Our Director Mark Walton looks back on the conversation five years ago that led to the creation of Shared Assets, and the ongoing tension between changing culture, practice and policy when you’re making land work for everyone.
Five years ago today a small group of people gathered in an ex Subway sandwich shop on London’s Exmouth Market. The empty shop had been converted into POPse!, the world’s first pop-up social enterprise think tank, and the meeting was to discuss a proposal for a “community right to manage”. I didn’t realise it at the time, but this conversation would lead directly to the creation of Shared Assets.
It was 2011, the Coalition Government had recently withdrawn its plans to sell off the public forest estate following a massive public outcry, but it remained committed to establishing a new charitable body to manage the nation’s canals. The future ownership of other public environmental assets such as parks and nature reserves looked uncertain. Meanwhile the Localism Bill was passing through Parliament, proposing a suite of new “community rights”.
Over the previous nine months I had been working on The Waterways Project, looking at the potential for greater social enterprise and community management of Britain’s canals. We had identified that our waterways, like other environmental assets, were not being managed in ways that delivered benefits to the communities that lived on and around them. But how could we change that? The new provisions of the Localism Bill didn’t seem to offer much in the way of solutions, giving communities only limited opportunities to seek to purchase land and buildings, and to challenge local authorities to run local services themselves.
Our solution was to propose a “community right to manage” and POPse!, with it’s focus on “exploding policy bubbles” and its promise of “constructive critique and opportunities to collaborate on new solutions”, seemed a perfect place to test out the idea.
Seven people joined me that afternoon including representatives from Keep Britain Tidy, the National Trust, Locality, Hill Holt Wood and the Department for Communities and Local Government. Our discussion quickly highlighted the problems of seeking legislative change. Instead it focused on the need to develop a narrative of “environmental localism” and to change the culture and practice of landowners in order to create a “presumption in favour” of managing land for public benefit. It also highlighted for need for “a shared resource, or coalition, to undertake research, share learning, provide critical analysis and peer support” to create “greater understanding of the policy and practice of localism in relation to environmental assets”.
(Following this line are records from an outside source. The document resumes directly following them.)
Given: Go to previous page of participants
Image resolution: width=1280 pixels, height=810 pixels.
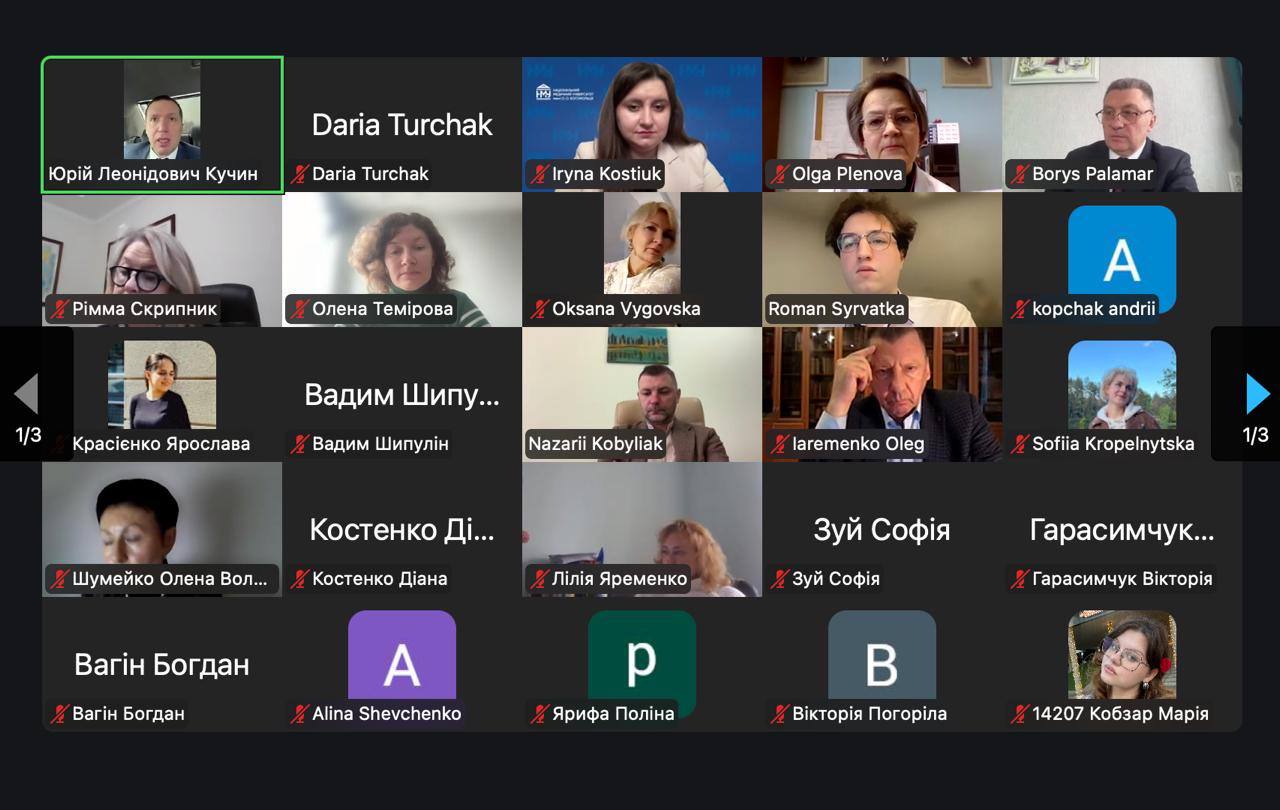Looking at the screenshot, I should (26, 394).
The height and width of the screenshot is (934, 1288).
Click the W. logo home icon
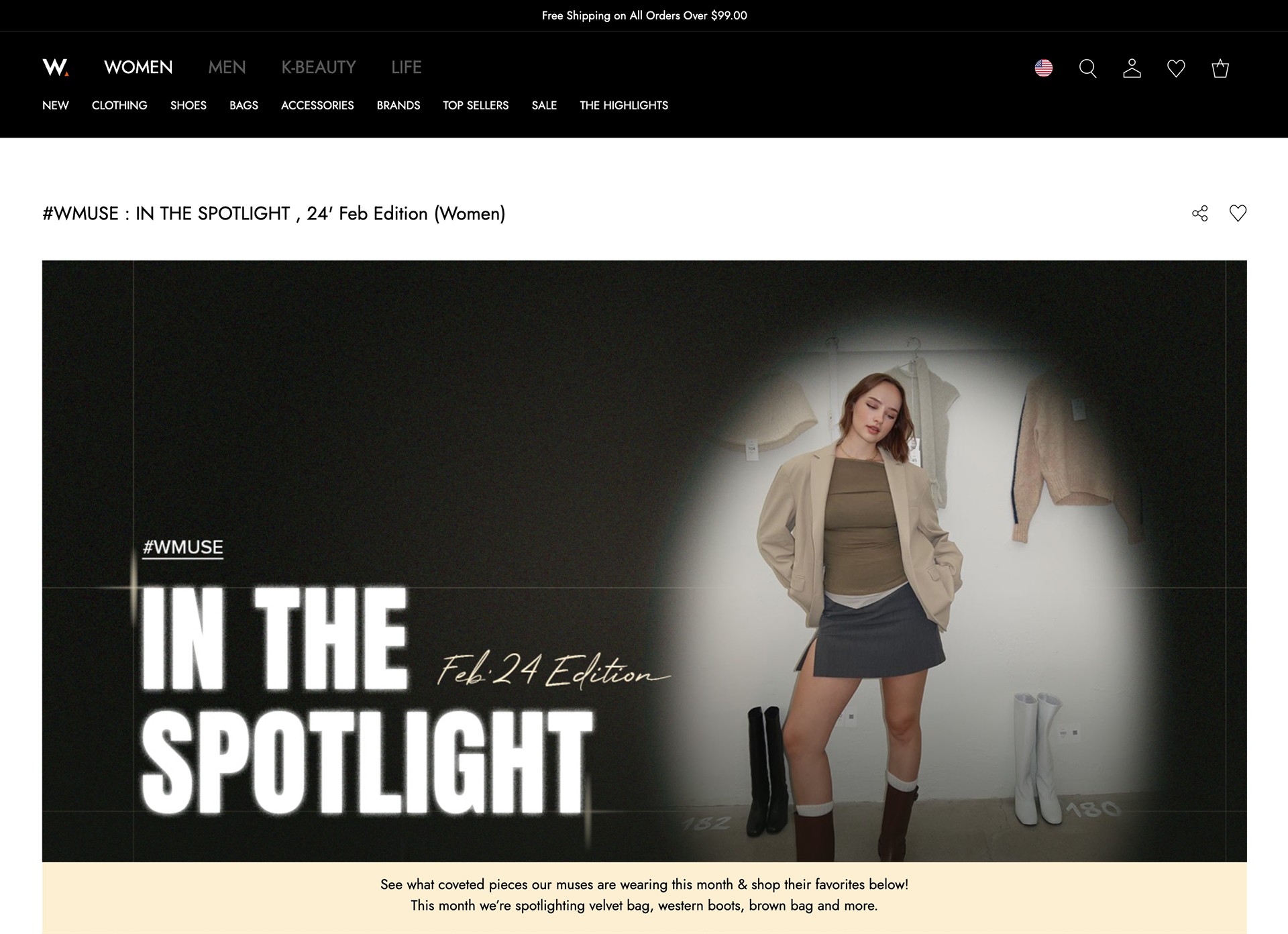point(56,67)
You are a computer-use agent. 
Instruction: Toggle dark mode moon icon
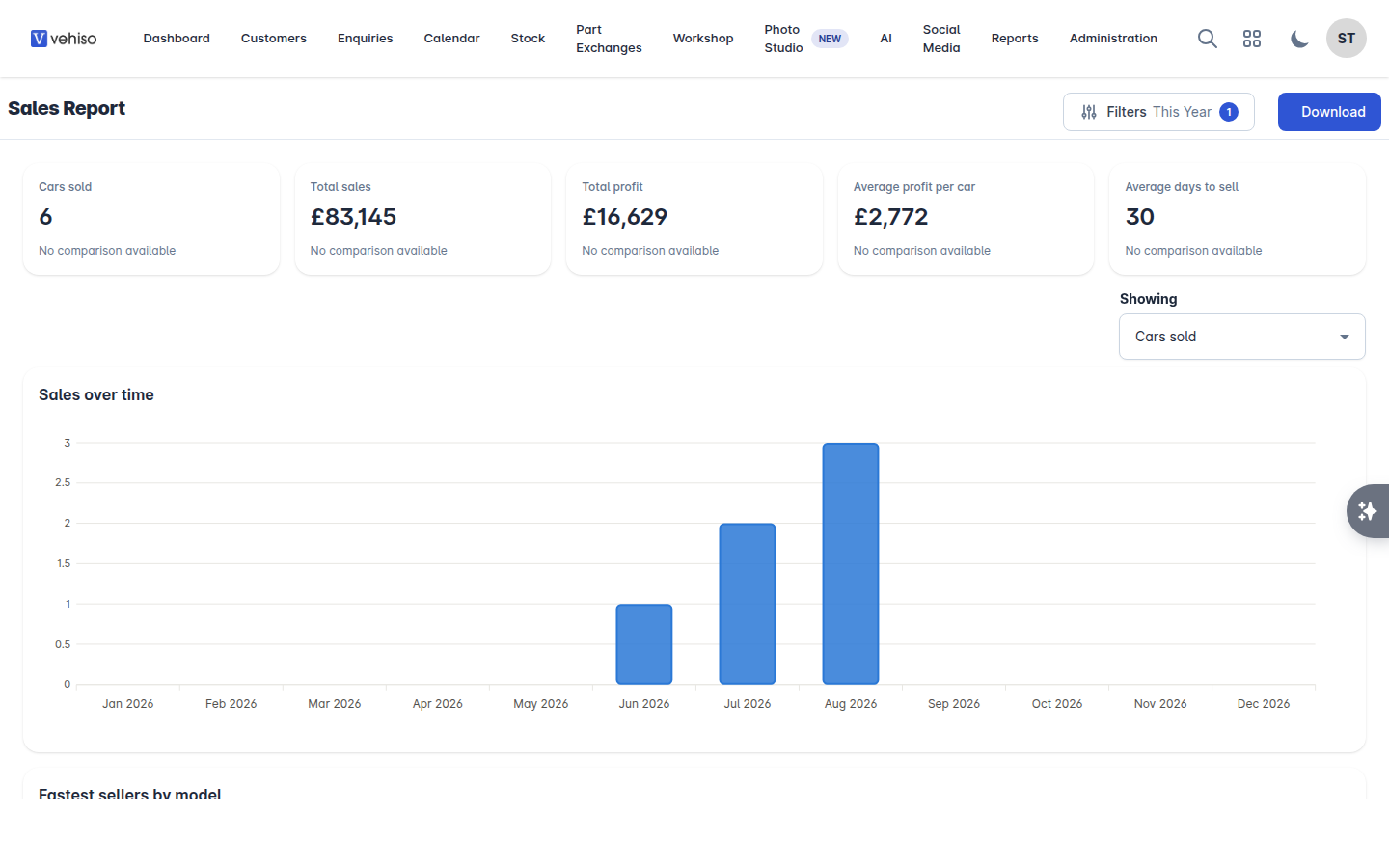click(1299, 39)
Five years later and that’s a pretty good description of what Shared Assets does. When we started out we were mainly providing business support for land based social enterprises managing woodlands, parks, waterways and farmland, to create sustainable livelihoods and better places. Soon we were also working with local authorities and other land owners across the country to help them manage their land for the common good. Critically though it didn’t take long before we found that the landowners and practitioners we were working with faced policy issues that needed to be addressed, and so we secured funding from Esmée Fairbairn Foundation to develop our policy work.
Perhaps there is only so far you can get changing cultures and practice after all…
These days we consider ourselves a “think and do tank”, learning from research and practice, and applying that learning to influence policy, and to improve our own practice and that of the people we work with. We were pleased to be described recently by one of the organisations we work with as a “think tank for the grassroots”.
Five years on from that fateful conversation at POPse!, and as we start business planning for Shared Assets’ next five years, the tension between advocacy, policy and practice remains a source of regular, and creative, debate as we strive to make land work for everyone. But we’ve certainly come a long way since we sat bursting policy bubbles in a repurposed sandwich shop on a sunny May afternoon in 2011.